» Supplied passage:
▬▬▬▬▬▬

Re: [PATCH v4 2/3] PM / devfreq: tegra: add devfreq driver for Tegra Activity Monitor

From: Paul Walmsley
Date: Sun Dec 14 2014 - 13:26:17 EST


Hi

I have not reviewed this code closely, but a few items just caught my eye
at a brief glance.

On Tue, 9 Dec 2014, Tomeu Vizoso wrote:

> The ACTMON block can monitor several counters, providing averaging and firing
> interrupts based on watermarking configuration. This implementation monitors
> the MCALL and MCCPU counters to choose an appropriate frequency for the
> external memory clock.
>
> This patch is based on work by Alex Frid <afrid@xxxxxxxxxx> and Mikko
> Perttunen <mikko.perttunen@xxxxxxxx>.

It's important to put people in the Cc: section, either when you're basing
your code off of their work, or when you mention them in the patch
description. This means including specific Cc: lines in the
Signed-off-by: section at the bottom of the patch -- not just mentioning
them in the patch description. That way, any further followup from others
after the patch is committed is more likely to be appropriately copied to
those people.

For some reason this doesn't happen with many Tegra upstream-bound patches
-- from a variety of submitters, including NVIDIA submitters! -- but it
needs to start happening.

Also I see that Aleks Frid wasn't cc'ed at all in the E-mail headers;
fixing at least that point.

▬▬▬▬▬▬

» Items:

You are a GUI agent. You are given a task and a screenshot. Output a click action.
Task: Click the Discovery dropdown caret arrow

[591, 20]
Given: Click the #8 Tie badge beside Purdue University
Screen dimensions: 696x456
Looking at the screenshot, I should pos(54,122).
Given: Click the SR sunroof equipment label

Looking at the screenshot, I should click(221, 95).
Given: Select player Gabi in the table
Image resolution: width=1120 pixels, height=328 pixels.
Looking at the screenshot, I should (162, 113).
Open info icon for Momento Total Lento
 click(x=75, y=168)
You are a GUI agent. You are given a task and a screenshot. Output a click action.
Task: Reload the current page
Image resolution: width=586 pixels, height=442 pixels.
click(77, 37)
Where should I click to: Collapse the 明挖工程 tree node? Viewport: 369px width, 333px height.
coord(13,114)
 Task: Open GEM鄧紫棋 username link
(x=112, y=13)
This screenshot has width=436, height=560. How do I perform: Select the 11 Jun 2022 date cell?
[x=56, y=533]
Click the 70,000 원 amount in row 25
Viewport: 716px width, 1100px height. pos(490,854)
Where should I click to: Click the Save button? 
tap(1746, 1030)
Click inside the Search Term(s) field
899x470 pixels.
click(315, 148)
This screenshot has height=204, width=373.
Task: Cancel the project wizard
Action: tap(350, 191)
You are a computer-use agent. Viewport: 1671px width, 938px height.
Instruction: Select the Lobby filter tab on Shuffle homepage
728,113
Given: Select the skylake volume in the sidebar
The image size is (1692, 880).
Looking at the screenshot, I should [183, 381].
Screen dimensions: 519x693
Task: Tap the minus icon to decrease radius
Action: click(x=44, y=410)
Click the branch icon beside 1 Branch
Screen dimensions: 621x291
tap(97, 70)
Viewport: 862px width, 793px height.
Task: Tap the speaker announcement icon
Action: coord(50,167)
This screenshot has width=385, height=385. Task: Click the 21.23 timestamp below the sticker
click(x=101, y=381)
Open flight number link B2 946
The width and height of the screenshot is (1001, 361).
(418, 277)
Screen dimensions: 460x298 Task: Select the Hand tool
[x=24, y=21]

▬▬▬▬▬▬

» Task instructions:
A - Summarize the mailing-list reply in two sentences.
B - Echo the stretch of the mailing-list reply from "On Tue, 9 Dec" through "external memory clock.".

» Worked solutions:
A - Paul Walmsley responds to a Tegra devfreq driver patch that monitors the MCALL and MCCPU counters of the ACTMON block to choose a frequency for the external memory clock. Without reviewing the code closely, he points out that people whose work a patch builds on or who are mentioned in its description should get specific Cc: lines in the Signed-off-by: section so later followup reaches them, a practice he says many Tegra upstream-bound patches lack.

B -
On Tue, 9 Dec 2014, Tomeu Vizoso wrote:

> The ACTMON block can monitor several counters, providing averaging and firing
> interrupts based on watermarking configuration. This implementation monitors
> the MCALL and MCCPU counters to choose an appropriate frequency for the
> external memory clock.